Grupa francuskich złodziei, która brawurowo okrada banki, robiąc pod nimi podkopy, a potem wypala dziury w podłodze i okrada sejfy, wzięła na cel BNP Paribas w Paryżu. Tym razem jednak ściany depozytu bankowego okazały się nie do przejścia dla "Gangu termitów".

Niedoszli rabusie młotami pneumatycznymi wykopali tunel od strony jednej ze stacji metra i przedostali się do systemu kanalizacyjnego. Rurami dotarli do bankowych podziemi. Weszli do środka baku, lecz nie byli wstanie przebić się do skarbca. Złodziejom nie udało się niczego ukraść; uciekli z pustymi rękoma.

Niestety, z pustymi rękami z akcji wróciła także policja. BNP Paribas poinformował w komunikacie, że podczas napadu niczego nie skradziono, ani nie uszkodzono żadnego sejfu.

Tydzień temu włamywacze przekopali się do innego paryskiego banku; ukradli ponad 100 prywatnych skrzynek depozytowych. Co się w nich znajdowało, wiedzą jedynie ich właściciele. Gang wszedł do banku przez kanały wentylacyjne, robiąc dodatkowo podkop z sąsiedniej piwnicy.
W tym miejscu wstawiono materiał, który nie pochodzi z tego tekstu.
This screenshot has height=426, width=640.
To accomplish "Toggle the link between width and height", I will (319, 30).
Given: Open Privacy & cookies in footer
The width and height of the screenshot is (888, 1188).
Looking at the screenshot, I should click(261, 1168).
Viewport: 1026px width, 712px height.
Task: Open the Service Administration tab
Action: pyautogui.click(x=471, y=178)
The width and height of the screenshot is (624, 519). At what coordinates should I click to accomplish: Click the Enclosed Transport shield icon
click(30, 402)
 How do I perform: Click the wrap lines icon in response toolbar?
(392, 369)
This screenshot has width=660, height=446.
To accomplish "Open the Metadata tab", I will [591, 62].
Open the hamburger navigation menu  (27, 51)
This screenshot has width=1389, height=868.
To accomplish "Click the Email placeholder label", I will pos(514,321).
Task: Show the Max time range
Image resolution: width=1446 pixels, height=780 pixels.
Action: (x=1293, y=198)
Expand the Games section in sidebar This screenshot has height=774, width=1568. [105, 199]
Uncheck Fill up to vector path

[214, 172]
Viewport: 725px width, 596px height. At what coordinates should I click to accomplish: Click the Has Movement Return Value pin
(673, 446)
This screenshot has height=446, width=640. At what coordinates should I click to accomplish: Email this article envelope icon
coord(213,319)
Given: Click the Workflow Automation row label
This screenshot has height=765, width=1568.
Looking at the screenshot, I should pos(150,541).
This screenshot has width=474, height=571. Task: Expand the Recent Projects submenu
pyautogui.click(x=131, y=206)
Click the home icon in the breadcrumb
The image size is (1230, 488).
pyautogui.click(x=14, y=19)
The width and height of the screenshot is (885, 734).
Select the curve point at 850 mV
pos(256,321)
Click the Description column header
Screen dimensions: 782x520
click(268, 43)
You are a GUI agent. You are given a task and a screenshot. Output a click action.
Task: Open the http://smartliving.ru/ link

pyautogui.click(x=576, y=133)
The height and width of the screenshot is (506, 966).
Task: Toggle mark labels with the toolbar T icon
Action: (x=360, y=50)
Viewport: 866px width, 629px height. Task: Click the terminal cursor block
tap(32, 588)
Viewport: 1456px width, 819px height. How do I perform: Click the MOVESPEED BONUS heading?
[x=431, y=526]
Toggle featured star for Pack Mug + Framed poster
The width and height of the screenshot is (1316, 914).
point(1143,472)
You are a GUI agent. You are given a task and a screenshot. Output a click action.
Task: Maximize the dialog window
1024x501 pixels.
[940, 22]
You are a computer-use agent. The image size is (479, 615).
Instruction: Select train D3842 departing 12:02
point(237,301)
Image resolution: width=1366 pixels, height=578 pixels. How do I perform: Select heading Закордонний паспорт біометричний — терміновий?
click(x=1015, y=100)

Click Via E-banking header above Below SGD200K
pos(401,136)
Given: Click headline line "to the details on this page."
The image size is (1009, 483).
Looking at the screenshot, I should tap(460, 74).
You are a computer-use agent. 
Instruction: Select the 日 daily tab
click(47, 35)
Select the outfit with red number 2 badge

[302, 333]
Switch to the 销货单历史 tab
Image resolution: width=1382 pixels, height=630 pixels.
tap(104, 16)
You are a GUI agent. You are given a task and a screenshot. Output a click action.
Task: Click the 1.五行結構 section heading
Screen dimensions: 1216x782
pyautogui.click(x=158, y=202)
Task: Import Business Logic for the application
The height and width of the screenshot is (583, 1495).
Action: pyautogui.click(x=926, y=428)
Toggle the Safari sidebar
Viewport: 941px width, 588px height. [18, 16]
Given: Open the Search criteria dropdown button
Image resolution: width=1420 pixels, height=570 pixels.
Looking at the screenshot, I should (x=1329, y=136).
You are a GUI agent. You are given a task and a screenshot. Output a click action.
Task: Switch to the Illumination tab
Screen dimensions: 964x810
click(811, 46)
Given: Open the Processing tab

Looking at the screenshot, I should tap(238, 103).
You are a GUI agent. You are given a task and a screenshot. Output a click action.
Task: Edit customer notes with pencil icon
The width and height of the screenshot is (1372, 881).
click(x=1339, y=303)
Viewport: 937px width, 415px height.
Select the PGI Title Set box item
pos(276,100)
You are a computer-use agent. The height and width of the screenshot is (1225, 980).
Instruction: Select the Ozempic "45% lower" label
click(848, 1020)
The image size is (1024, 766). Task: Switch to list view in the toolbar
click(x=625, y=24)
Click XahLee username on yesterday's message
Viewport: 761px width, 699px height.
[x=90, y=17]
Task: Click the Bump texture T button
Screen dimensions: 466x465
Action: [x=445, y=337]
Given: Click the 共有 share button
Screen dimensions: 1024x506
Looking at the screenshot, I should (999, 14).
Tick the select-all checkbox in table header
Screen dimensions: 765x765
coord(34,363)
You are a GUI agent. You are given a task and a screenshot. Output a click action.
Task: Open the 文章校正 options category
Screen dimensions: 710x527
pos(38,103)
Najgłośniejszy dotąd napad na bank we Francji, w czasie którego zrabowano sejfowe depozyty klientów, miał miejsce w 1976 roku w Nicei. Sławny bandyta Albert Spaggiari i jego wspólnicy uciekli wtedy z łupem, którego wysokość szacowana jest dzisiaj na równowartość 24 milionów euro.